In general, I think lecture times have decreased in the past 20 years. Building online courses during those years, I have always strongly encouraged faculty to chunk their traditional lectures into shorter mini-lectures. Student attention spans have decreased, perhaps partially because they are used to videos online from YouTube stars to Khan Academy being 20 minutes or less.
Faculty have also been told that lecturing is bad. Educators have gone through "flipping the classroom" and “active learning” and have been told that they should not be the "sage on the stage" but rather the "guide on the side." Still, a lecture can transmit the knowledge level that even Bloom knew was necessary for learning.

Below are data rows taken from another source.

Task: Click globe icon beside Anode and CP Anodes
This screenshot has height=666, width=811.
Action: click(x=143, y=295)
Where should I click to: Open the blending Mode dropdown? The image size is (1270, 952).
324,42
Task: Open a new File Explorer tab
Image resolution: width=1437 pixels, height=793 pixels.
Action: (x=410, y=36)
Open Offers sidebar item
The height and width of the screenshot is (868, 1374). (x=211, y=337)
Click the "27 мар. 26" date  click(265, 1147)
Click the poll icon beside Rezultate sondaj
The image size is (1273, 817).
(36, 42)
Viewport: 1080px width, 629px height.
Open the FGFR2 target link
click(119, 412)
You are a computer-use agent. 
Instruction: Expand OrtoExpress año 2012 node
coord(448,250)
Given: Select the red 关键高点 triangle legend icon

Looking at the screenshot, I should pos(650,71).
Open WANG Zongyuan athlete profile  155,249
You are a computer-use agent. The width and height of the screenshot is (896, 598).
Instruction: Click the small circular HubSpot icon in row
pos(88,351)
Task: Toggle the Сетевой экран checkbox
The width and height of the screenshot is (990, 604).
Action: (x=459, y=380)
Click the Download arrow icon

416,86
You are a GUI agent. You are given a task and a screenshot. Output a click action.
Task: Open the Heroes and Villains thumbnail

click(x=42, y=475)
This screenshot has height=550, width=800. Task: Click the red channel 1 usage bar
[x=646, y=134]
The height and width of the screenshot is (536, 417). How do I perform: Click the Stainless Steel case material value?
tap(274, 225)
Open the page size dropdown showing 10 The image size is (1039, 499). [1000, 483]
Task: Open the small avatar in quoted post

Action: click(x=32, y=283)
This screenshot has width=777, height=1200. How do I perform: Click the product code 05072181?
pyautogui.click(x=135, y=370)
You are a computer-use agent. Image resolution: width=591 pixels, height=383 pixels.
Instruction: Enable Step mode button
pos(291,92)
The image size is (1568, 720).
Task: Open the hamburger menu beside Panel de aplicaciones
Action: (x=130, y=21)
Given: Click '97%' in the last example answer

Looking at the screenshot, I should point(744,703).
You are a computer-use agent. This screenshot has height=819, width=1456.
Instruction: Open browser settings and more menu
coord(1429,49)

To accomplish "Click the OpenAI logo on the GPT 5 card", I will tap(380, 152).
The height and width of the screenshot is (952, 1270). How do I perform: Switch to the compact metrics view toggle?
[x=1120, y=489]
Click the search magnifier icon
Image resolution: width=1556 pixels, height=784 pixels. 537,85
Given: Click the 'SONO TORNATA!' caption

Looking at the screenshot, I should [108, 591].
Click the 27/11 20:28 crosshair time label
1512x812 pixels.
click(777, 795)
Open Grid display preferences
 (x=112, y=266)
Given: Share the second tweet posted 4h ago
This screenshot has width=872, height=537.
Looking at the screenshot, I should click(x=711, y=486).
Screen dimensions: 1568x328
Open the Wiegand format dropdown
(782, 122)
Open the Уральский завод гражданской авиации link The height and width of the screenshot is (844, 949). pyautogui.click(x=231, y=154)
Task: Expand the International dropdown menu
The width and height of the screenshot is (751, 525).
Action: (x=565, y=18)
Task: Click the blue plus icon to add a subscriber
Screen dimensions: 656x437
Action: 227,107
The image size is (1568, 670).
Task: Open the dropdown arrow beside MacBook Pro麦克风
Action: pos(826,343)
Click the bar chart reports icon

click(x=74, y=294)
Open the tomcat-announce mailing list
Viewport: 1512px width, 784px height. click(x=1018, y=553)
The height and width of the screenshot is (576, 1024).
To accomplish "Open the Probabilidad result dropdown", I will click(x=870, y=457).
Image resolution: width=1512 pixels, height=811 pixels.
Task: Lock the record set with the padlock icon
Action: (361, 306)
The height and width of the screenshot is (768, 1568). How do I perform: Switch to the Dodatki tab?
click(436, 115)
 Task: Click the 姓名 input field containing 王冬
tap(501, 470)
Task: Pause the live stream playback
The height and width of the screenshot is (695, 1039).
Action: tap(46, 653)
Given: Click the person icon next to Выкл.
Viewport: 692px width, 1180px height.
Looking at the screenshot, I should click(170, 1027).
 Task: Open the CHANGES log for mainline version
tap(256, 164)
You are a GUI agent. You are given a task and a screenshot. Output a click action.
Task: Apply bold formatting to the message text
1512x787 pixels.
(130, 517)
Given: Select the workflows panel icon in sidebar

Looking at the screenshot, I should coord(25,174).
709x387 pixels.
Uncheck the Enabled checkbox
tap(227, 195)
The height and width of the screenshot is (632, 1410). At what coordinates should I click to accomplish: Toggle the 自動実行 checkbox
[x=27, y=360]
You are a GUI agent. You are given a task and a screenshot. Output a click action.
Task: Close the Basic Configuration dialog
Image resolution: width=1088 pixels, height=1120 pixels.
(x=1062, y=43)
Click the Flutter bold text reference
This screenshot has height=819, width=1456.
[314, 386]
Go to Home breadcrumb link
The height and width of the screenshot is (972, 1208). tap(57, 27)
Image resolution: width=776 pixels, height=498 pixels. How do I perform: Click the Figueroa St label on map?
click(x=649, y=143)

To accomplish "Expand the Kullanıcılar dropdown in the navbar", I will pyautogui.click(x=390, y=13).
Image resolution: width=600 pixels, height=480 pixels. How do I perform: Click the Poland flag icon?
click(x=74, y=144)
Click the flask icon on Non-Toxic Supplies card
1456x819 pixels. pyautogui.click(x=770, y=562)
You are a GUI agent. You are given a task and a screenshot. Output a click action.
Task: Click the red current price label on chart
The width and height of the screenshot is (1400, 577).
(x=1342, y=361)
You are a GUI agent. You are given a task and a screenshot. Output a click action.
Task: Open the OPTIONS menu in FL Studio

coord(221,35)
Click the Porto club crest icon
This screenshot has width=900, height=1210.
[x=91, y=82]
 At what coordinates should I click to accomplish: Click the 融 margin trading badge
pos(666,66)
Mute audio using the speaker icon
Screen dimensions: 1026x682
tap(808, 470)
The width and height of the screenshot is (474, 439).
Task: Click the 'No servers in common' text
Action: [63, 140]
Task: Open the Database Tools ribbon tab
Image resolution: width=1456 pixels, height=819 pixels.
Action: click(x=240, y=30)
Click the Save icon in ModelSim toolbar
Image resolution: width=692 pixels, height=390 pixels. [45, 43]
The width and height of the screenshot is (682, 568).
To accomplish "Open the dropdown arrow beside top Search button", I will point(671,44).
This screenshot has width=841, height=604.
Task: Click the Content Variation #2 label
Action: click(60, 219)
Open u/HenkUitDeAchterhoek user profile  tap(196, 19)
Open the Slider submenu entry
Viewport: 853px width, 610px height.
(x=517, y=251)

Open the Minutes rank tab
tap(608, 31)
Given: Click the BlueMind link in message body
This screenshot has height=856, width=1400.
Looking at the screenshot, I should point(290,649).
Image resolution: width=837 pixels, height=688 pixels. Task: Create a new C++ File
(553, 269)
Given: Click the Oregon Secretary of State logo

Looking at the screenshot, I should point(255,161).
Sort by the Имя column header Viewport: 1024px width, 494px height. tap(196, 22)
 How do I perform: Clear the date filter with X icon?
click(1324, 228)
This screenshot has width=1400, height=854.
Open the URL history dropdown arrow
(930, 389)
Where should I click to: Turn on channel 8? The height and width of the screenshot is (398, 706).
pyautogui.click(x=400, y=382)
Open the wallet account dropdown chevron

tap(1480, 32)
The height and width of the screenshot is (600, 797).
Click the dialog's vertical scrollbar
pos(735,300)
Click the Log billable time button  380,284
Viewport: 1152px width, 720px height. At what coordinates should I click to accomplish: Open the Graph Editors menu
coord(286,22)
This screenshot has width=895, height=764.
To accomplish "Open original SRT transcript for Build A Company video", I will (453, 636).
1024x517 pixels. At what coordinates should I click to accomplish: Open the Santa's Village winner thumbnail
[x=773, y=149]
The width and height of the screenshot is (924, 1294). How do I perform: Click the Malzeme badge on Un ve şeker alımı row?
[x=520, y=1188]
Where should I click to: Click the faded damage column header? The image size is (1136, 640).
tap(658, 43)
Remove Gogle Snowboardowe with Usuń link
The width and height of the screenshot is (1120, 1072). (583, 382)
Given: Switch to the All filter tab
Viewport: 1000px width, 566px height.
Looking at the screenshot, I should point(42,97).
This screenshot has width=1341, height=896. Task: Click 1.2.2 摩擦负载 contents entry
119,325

He believed that knowledge “involves the recall of specifics and universals, the recall of methods and processes, or the recall of a pattern, structure, or setting.” A lecture is one way to deliver that.
That Chronicle article says that faculty should not feel guilty about doing some lecturing., but the secret is to make it interactive. Part of that means that instructors break up their lectures with other activities that reinforce what students learn through the lecture, and also encourage them to apply it. A term used is "interactive lecturing."
In my discussions the past two months with teachers in high schools and colleges, the sense I get is that their online classes are very much not lecture-based. When they do present content via video (and for some just audio) it is shorter than a "lecture" and less formal.
The article focuses on how Claire Major, a professor of higher education administration at the University of Alabama, arrived at her own teaching style. Some of what she recommends is on this interactive lecturing quick reference chart (pdf).
The structure she tries to use for each class is a good, simple instructional design to consider online or in a physical classroom.
She includes "bookends" to begin and end class. I liked using a 5-minute writing task at the very start of class (sometimes as students entered the room). I learned this many years ago as the "anticipatory set" of the lesson. It might be a question to gauge their knowledge of one of the session's topics or it could be to be at Bloom's comprehension level by asking them to explain, summarize, paraphrase, illustrate to any other action to show that they can comprehend or interpret information based on prior learning.
Major's "overlays" are used to encourage students to pay attention during the lecture portion of the class. Like her, I sometimes used cloze activities (AKA guided notes) that could be completed by listening to the lecture. I knew them from my K12 teaching and brought them to a number of college teachers as a way to check comprehension as a self-check for students or for me to check their comprehension.
Similarly, her "interleaves" are activities during class to help students apply what they just learned. The "think-pair-share" exercise is hardly new to most teachers. Hands-on activities and group work easier in a physical classroom than online. But online you need to structure activities to be completed by students before allowing them to continue with a lesson. Most learning management systems and some screen capture and video programs have tools to include checks for comprehension points in a lesson.
Should the lecture be saved? Yes, saved for when necessary, and redefined.